Rate of growth \( \rm R \) = 5% p.a.

Population of the town after 2 years

Initial population \( \rm P_{o} \) = 64000

Time \( \rm T \) = 2 years

Let P be the population of the town after 2 years. Using formula,

\( \rm P = P_{o} \left ( 1 + \frac{R}{100} \right ) ^{T} \)

\( \rm = 64000 \left ( 1 + \frac{5}{100} \right )^{2} \)

\( \rm = 70 560 \)

Hence, the population of the town is estimated to be 70,560 at a growth rate of 5% per annum.
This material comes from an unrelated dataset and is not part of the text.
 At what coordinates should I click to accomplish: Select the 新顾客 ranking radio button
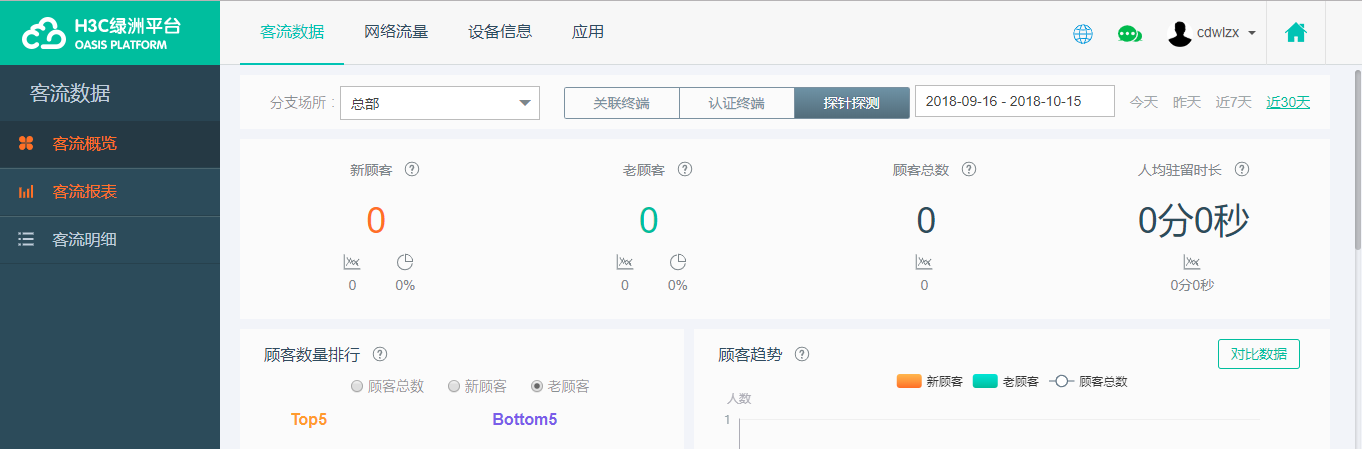pyautogui.click(x=454, y=386)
Increased population in 2 years

The increased population in 2 years is the difference in the population after 2 years and the initial population. We have,

\( \rm \triangle P = P - P_{o} \)

\( \rm = 70560 - 64000 \)

\( \rm = 6560 \)

Population before 2 years at the same rate

In this condition, our initial population is \( \rm P_{i} \) and the final population is \( \rm P_{o} \). Using formula,

\( \rm P_{o} = P_{i} \left (1 + \frac{R}{100} \right )^{T} \)

\( \rm or, P_{i} = \frac{ P_{o} }{ \left ( 1 + \frac{R}{100} \right )^{T} } \)

\( \rm = \frac{64000}{ \left ( 1 + \frac{5}{100} \right )^{2}} \)

\( \rm = 58050 \)

Hence, the population before 2 years was 58049.

The increased population in 2 years was

\( \rm \triangle P_{2} = 64000 - 58050 = 5950  \)

Percentage difference in population after and before 2 years

\( \rm \% = \frac{70560 - 58050}{580501} \cdot 100 \)

\( \rm = 21.55 \% \)

Hence, the population before and after 2 years differ by 21.55%.